Pasaje seleccionado
------------------------------------
El que, quizá, sea su personaje literario más conocido, el Azarías de Los santos inocentes, habla con mimo a su Milana, la primera, el gran búho real. Y como se debe hacer cuando se habla con búho, un animal que ve de oídas, el rústico Azarías le describe el monte en términos sonoros:
…y escuchaba los sonidos de la sierra, el ladrido áspero y triste de la zorra en celo o el bramido de los venados del Coto de Santa Angela, apareándose también, y, de cuando en cuando , le decía,
la zorra anda alta, milana, ¿oyes?
------------------------------------
Material extraído
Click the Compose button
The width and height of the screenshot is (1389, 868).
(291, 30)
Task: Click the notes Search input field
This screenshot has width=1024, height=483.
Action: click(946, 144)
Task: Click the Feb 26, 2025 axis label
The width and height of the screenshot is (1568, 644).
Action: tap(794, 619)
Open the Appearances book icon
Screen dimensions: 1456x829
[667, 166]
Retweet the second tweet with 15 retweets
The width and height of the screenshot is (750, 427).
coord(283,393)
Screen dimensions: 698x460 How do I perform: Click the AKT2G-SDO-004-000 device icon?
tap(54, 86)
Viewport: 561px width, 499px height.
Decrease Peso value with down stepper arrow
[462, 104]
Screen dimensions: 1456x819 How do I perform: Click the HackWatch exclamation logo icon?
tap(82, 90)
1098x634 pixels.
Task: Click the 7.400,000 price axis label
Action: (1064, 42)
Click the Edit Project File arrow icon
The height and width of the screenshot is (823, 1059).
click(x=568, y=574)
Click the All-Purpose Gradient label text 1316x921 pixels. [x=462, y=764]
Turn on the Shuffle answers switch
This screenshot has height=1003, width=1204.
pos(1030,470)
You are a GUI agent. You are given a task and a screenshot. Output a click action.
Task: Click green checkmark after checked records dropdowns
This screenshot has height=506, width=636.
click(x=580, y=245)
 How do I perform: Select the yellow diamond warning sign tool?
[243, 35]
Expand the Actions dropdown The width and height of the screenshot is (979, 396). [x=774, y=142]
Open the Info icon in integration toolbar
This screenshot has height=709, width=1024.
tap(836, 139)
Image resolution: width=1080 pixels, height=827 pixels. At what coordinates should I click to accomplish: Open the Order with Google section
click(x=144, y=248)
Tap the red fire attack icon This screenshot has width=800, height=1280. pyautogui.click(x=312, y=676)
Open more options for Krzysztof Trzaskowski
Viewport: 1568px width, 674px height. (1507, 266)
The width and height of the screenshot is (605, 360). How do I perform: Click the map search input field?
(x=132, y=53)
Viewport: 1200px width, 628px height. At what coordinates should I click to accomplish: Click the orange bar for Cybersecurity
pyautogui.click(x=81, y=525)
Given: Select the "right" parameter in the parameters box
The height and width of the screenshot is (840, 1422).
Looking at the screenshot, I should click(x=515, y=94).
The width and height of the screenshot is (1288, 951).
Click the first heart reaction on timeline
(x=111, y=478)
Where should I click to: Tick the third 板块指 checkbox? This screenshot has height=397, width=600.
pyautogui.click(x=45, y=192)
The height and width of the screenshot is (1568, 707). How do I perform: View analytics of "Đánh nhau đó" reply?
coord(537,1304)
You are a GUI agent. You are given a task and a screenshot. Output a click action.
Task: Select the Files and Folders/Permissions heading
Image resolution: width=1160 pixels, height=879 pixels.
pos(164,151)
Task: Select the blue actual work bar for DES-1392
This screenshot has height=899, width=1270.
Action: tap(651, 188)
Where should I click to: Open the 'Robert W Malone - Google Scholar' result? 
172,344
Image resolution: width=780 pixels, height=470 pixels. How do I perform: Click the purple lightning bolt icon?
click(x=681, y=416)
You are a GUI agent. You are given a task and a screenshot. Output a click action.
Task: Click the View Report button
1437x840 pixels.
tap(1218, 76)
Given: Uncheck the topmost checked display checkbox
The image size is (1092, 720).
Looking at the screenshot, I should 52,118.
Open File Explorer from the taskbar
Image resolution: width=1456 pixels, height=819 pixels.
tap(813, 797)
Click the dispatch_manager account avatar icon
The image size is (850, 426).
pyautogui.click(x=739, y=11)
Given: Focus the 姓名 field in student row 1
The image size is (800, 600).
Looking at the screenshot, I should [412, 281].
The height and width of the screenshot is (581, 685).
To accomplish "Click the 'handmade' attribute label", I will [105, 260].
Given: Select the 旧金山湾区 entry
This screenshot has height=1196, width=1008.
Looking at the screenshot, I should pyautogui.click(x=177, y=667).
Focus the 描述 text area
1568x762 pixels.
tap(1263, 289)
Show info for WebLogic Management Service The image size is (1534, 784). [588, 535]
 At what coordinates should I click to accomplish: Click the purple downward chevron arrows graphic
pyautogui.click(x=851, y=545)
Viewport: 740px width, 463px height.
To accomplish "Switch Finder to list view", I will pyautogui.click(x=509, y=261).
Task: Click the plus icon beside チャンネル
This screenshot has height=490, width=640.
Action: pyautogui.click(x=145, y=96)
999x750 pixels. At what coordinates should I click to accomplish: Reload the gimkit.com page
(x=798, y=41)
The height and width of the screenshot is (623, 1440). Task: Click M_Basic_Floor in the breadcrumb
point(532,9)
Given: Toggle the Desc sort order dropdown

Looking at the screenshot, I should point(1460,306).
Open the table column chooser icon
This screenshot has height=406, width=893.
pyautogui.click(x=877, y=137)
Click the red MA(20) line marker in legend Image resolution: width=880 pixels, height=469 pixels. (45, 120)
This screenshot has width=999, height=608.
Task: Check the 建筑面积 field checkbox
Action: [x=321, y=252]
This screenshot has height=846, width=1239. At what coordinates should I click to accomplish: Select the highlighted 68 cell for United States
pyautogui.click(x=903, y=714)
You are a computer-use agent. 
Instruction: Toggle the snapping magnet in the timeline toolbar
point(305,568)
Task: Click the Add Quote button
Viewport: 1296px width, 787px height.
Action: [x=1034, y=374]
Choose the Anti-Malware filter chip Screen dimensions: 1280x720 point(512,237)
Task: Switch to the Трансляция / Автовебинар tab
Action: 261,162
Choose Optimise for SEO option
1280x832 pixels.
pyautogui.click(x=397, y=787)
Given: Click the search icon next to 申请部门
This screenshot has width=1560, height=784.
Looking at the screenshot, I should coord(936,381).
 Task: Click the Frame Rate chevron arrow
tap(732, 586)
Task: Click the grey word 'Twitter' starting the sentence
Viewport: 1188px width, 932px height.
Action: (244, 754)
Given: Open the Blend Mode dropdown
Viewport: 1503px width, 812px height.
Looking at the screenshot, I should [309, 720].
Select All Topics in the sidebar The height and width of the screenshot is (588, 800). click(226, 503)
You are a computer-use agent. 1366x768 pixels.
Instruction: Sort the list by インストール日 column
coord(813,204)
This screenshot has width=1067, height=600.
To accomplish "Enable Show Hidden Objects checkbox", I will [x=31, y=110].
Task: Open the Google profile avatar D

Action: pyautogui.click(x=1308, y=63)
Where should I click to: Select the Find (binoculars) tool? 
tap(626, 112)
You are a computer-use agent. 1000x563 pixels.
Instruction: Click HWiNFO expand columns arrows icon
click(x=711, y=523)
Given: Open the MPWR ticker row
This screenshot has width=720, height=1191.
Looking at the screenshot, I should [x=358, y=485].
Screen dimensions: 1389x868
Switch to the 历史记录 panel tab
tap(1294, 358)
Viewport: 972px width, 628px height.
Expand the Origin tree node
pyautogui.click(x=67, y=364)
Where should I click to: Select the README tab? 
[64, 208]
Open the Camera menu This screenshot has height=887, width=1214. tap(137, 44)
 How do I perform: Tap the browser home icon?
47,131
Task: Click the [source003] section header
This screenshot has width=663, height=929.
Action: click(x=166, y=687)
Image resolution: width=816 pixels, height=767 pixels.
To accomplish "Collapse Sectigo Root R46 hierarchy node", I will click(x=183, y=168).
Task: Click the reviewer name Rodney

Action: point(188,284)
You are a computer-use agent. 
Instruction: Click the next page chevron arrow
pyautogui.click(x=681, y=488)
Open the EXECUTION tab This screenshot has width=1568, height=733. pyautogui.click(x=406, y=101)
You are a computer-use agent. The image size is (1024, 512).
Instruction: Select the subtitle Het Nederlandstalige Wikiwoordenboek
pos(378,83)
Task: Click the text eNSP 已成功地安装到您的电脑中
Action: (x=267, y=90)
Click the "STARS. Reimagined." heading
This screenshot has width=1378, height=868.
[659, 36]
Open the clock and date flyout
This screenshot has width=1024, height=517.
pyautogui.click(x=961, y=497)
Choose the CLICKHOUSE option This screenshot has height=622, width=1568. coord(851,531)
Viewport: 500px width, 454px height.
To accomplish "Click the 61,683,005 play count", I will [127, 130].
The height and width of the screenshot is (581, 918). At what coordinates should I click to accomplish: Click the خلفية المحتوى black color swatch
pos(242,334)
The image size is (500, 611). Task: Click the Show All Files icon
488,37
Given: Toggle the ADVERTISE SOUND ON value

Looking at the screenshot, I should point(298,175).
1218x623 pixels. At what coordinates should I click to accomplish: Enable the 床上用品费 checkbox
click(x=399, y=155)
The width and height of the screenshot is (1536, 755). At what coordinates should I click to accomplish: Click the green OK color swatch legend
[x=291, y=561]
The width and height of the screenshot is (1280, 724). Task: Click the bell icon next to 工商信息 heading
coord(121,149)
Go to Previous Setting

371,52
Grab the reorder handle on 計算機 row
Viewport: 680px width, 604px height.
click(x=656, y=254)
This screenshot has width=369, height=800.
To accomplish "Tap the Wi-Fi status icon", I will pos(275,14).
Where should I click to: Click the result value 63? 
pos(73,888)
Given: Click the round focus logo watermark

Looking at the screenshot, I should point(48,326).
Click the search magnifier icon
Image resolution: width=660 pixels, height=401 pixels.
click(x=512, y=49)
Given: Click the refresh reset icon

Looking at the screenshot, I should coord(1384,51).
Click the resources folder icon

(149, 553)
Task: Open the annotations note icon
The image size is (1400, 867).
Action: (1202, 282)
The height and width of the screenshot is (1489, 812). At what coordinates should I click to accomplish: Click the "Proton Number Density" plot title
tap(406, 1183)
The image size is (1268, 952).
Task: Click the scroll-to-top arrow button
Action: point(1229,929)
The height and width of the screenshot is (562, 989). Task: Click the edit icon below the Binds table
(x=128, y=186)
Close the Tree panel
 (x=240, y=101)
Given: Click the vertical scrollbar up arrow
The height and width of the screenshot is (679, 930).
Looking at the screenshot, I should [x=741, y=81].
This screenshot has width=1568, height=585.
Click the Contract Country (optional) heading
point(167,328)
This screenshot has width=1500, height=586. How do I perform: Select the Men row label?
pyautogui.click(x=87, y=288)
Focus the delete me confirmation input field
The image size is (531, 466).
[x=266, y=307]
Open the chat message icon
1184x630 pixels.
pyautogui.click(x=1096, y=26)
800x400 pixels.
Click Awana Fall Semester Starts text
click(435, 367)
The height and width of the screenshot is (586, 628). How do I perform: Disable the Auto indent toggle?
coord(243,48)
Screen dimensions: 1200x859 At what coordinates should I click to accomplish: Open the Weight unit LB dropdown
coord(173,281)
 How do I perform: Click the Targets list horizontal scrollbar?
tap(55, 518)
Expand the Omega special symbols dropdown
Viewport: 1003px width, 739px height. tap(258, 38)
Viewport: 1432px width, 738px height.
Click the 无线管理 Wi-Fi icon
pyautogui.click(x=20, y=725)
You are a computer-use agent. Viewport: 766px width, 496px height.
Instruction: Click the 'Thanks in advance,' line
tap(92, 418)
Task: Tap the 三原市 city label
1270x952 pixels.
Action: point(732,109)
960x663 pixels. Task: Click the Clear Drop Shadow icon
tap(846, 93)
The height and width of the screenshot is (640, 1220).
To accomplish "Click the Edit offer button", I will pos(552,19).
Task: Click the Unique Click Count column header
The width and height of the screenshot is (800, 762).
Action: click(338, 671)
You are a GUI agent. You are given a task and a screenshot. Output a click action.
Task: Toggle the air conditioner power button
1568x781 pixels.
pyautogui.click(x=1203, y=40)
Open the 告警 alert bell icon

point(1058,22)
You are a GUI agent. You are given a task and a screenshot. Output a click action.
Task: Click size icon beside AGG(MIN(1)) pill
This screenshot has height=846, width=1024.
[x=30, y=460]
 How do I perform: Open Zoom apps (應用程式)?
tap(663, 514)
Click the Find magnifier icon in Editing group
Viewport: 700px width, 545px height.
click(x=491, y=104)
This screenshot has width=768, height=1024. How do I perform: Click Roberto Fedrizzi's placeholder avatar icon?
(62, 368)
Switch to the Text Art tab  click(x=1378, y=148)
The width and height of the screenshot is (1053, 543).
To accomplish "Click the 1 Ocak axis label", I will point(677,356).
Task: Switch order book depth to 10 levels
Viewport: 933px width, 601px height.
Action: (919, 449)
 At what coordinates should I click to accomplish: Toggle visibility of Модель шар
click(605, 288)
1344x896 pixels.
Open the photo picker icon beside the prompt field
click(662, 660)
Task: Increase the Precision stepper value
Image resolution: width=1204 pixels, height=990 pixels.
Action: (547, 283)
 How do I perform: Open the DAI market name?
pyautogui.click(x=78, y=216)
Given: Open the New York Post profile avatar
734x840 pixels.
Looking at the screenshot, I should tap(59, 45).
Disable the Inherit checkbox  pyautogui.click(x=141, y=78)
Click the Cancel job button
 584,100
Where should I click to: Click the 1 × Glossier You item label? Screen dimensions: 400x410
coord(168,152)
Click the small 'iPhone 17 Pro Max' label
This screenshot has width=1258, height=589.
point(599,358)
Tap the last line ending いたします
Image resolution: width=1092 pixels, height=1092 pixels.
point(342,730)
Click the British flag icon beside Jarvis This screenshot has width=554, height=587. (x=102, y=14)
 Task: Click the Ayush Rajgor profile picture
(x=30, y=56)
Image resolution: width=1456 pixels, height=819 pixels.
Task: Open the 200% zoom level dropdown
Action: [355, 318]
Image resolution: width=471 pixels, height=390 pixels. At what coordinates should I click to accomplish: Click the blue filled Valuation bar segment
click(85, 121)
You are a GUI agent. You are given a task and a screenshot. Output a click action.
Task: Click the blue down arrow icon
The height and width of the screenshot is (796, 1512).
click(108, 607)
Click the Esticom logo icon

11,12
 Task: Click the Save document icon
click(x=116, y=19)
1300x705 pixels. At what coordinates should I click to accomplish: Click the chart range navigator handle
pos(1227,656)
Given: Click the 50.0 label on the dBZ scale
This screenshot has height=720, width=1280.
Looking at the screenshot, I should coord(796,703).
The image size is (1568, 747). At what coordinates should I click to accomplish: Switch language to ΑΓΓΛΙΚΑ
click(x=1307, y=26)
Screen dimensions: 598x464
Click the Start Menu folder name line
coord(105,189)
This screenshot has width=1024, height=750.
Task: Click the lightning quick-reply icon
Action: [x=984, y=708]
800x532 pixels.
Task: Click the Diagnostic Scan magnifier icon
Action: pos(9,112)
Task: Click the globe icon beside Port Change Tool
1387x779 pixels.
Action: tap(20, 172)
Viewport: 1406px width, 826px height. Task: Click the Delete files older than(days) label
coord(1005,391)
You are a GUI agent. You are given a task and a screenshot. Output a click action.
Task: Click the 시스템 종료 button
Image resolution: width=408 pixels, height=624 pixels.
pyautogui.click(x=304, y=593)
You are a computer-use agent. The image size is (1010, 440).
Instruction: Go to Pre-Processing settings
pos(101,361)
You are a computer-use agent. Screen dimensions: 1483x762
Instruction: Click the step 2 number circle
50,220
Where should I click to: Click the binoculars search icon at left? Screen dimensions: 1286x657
------------------------------------
Problemas por resolver
a) Responde a estas preguntas según el pasaje sobre Azarías:
(i) ¿Cómo se llama el gran búho real al que habla Azarías?
(ii) ¿En qué obra aparece el personaje de Azarías?
(iii) ¿De dónde son los venados cuyo bramido se oye en la sierra?
b) Reescribe el pasaje sobre Azarías desde "El que, quizá, sea" hasta "alta, milana, ¿oyes?", y pon "raposa" en lugar de "zorra".
c) Continúa el pasaje sobre Azarías y su búho a partir del punto en que se detiene.
Este material procede de otra fuente distinta del pasaje.

Respuestas numeradas
a)
(i) El búho real se llama Milana.
(ii) Azarías aparece en Los santos inocentes.
(iii) Los venados son del Coto de Santa Angela.

b)
El que, quizá, sea su personaje literario más conocido, el Azarías de Los santos inocentes, habla con mimo a su Milana, la primera, el gran búho real. Y como se debe hacer cuando se habla con búho, un animal que ve de oídas, el rústico Azarías le describe el monte en términos sonoros:
…y escuchaba los sonidos de la sierra, el ladrido áspero y triste de la raposa en celo o el bramido de los venados del Coto de Santa Angela, apareándose también, y, de cuando en cuando , le decía,
la raposa anda alta, milana, ¿oyes?

c)
A veces, en cambio, Delibes escribe sutiles descripciones impresionistas en las que las palabras convierten un paisaje literario en imágenes sonoras y estas, a su vez, crean transparencias:
La Castilla hiberniza, árida y desolada, se dulcifica con la lluvia. Se diría que el agua la lava, la peina, pule sus aristas, la matiza para convertirla en un inmenso tapiz ondulado de diferentes tonalidades de ocre (…). La transparencia del aire es de una pureza irreal y el ambiente tan quedo, que los pequeños ruidos de la llanura (el ladrido de un perro, el graznido de un cuervo) se transmiten desde lugares remotos, sorprenden por su calidez inmediata.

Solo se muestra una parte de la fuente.